■ **AIM OF THE EXERCISE**
Exact copies of all entries are expected.

■ **ENTRIES SHOWN**
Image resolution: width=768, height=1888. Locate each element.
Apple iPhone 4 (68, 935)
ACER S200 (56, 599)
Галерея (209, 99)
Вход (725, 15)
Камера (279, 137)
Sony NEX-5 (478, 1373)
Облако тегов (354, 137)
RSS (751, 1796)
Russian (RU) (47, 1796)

■ **RESPONSE TO THE TASK**
Image resolution: width=768, height=1888. Locate each element.
Apple iPhone 4 (68, 935)
ACER S200 (56, 599)
Галерея (209, 99)
Вход (725, 15)
Камера (279, 137)
Sony NEX-5 (478, 1373)
Облако тегов (354, 137)
RSS (751, 1796)
Russian (RU) (47, 1796)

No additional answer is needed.